Originally published in Kochie's Business Builder.
We rightly honour and respect people for the livelihoods they carve out and the contribution they make to workplaces and the economy. But what is often missed as a vital and valued path to meaningful livelihoods and economic contribution is self-employment, writes Australian Small Business and Family Enterprise Ombudsman, Bruce Billson.
Even our formal statistics miss what self-employed people are by focusing on what they are not – i.e. ‘non-employing businesses’. Just where do people think so many employing small businesses come from?
Let’s celebrate the self-employed
The dream to be your own boss, working when and where you choose while pursuing a passion, is what motivates many Australians to be self-employed. In fact, some 60 per cent of small businesses are self-employed but because they often go about their business quietly, their vital economic contribution can be overlooked.
We need to do more to energise the enterprise of people with an entrepreneurial spirit to pursue their dreams.
Self-employment already allows 1.6 million Australians to earn a reliable income while preserving autonomy and choice. In particular, Census data shows that self-employment is particularly attractive to older people and women.
Mature age people are more likely to be a business owner than an employee. More than one in five self-employed people are aged 60 and over, using the skills and knowledge developed over their working life while controlling when they choose to work.
Similarly, flexibility to control work hours is important to women with statistics showing more than two-thirds of self-employed women choose to work part-time, compared with only 47 per cent of women in the general workforce.
The difference between self-employment and the gig economy
We need to understand and recognise the difference between self-employed Australians and vulnerable workers. Self-employed people are not vulnerable, so-called ‘gig economy’ workers, who need to be protected.
And there is a risk if we allow that misconception to grow – we will snuff out the flexibility that’s so valued and important to the success of self-employment. This would harm the economic contribution and prospects for future business growth of these enterprising women and men. We would be less able to adapt and succeed in the contemporary economy.
Some of the confusion appears to come through the use of digital platforms by self-employed workers to drum up business.
We need to reaffirm the sound and long-standing legal distinction between ‘contracts of service’ and ‘contracts for services’, and have a framework that avoids inadvertently entangling an ever-growing number of entrepreneurs and small businesses who rely on digital platforms.
It is important that any measures to extend the Fair Work Commission’s power to regulate ‘employee-like work’ – including in the gig economy – is precisely defined to avoid undermining legitimate self-employment and entrepreneurship.
These enterprising people have a high level of control over the work they perform, and they carry the risk for making a profit or loss on each task or job. In most cases, they use their own tools and equipment and strike an agreement with the client around when they will work to complete the job.

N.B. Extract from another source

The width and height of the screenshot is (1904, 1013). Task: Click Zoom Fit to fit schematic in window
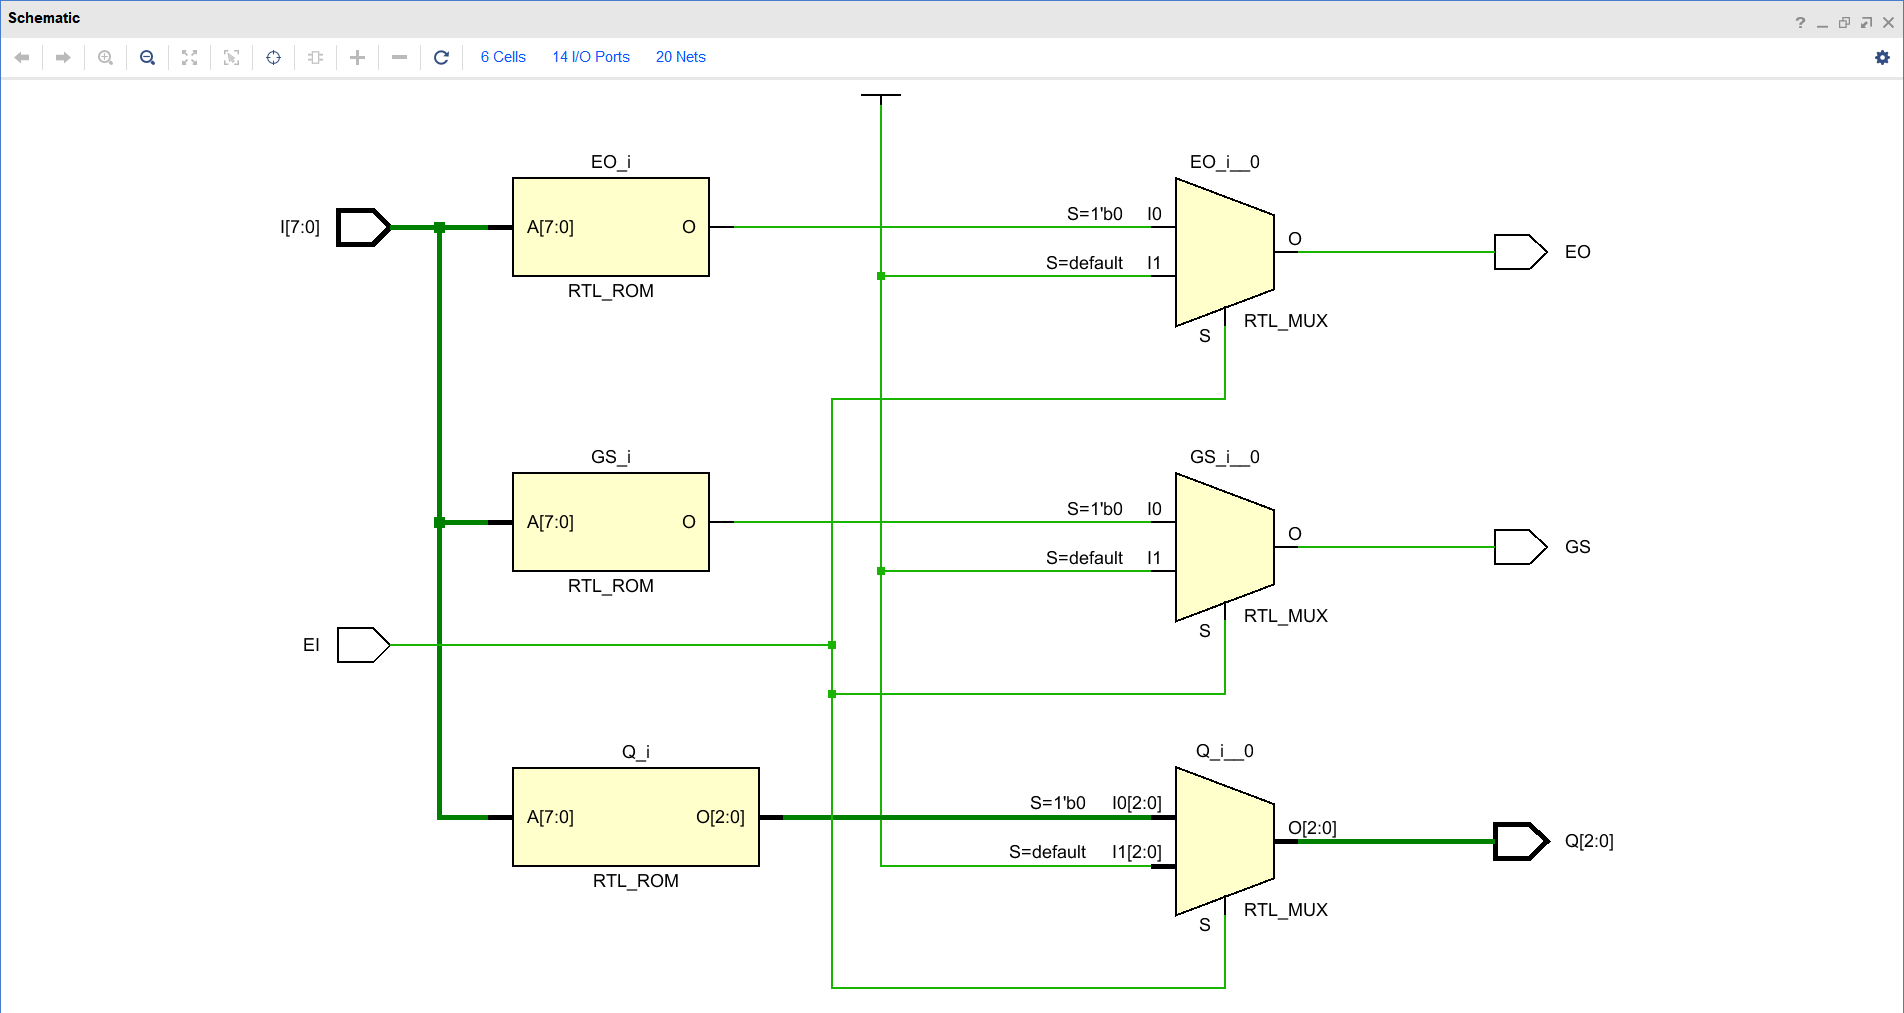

We already have rules to stamp out sham contractors which make it illegal to pretend an employee or someone with the same characteristics as an employee is a contractor, and undercutting their wages and conditions. If it is a matter of ensuring existing legal safeguards around independent contracting are accessible and effective, let’s look at real solutions such as creating a Federal Circuit Court List for small business and code matters.
Right-sized regulations and proportionate compliance are vital to maintaining the strong contribution of small and family businesses to employment and self-employment. Small businesses already face a significant compliance burden, and we must make sure we do not generate legal and compliance confusion by conflating commercial and competition matters with employment matters.
Surely, it is not the intention to restrict opportunities for individuals to determine for themselves how they make a living?
The way we do business has changed
The emergence of digital platforms has fundamentally changed the way in which small businesses connect and sell to their customers.
Some people have built their entire businesses on social media and digital platforms, which serve as single points of contact to reach a significant portion of the Australian and international markets. For others, they can supplement their primary income by choosing their own participation and hours to perform specific transactional tasks. And small businesses often achieve these business goals using multiple platforms to shape and grow their business.
A real-life example is an older person who has retired from full-time employment seeks to work for 8 to 10 hours a week, and uses an app-based platform to find jobs as a carer. If this person were deemed to be ‘precariously employed’ and required to be hired for fixed hours, they would be denied the flexibility to determine their own hours of work.
The Victorian Government conducted an inquiry into platform-based work, drawing on a national survey of 14,000 people, and found that:
- Only 2.7 per cent of digital workers earned all their income from platform work.
- current on-demand workers were found, on average, to perform 10 hours work per week.
- The strongest motivation for undertaking platform work was ‘earning extra money’.
Let’s honour and value self-employed people and independent contractors for mapping out a livelihood that works for them, while providing skill mobility, strengthening economic vitality and enabling immediate access to critical business and expert services.
Self-employed people make a valued contribution, complement the employer-employee workforce, add agility to the economy that increases productivity, delight customers and clients, and deserve to be celebrated – not strangled.